Relação e aprendizagem: condições emocionais para aprender
Tem aluno que não “não quer” — ele não consegue. E isso aparece como desatenção, desmotivação, irritação, resistência, silêncio, fuga da tarefa ou conflito. O professor tenta, insiste, puxa a turma de volta, e no fim do dia fica com a sensação de que gastou energia só para manter o mínimo.
Neste treinamento, o foco é entender como segurança emocional, pertencimento e qualidade das relações influenciam comportamento, engajamento e aprendizagem — e, principalmente, o que o professor pode fazer na prática sem virar refém da sala.

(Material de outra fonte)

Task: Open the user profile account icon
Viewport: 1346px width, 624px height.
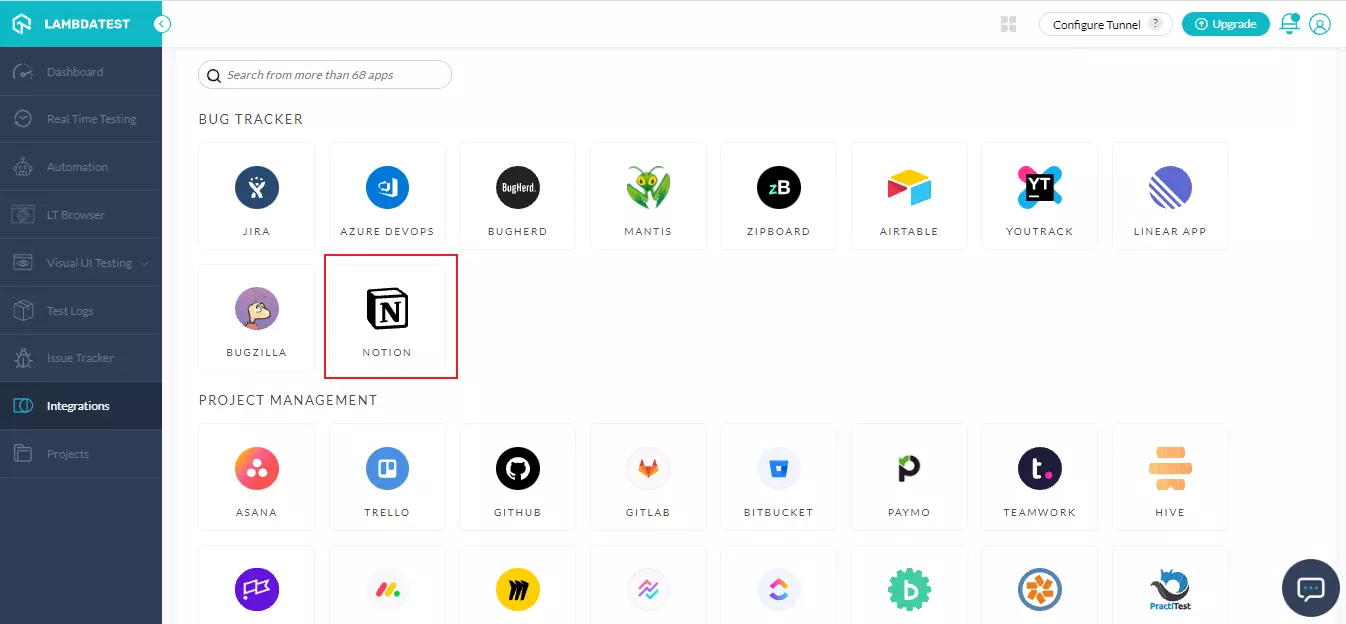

Falamos de postura docente, linguagem que regula (em vez de escalar), previsibilidade, transições, correções que não humilham e estratégias para engajar alunos que já chegam “armados” ou esgotados.
A proposta não é romantizar. É dar ferramentas para construir um clima de sala mais estável, com autoridade e cuidado, e diminuir ciclos repetidos de conflito. O professor sai com práticas aplicáveis para organizar a aula, proteger a relação e facilitar que o aluno volte para a tarefa.
Formato: 4h (pode ser 2h introdutório ou 6–8h aprofundado, com plano de ações para a realidade da turma).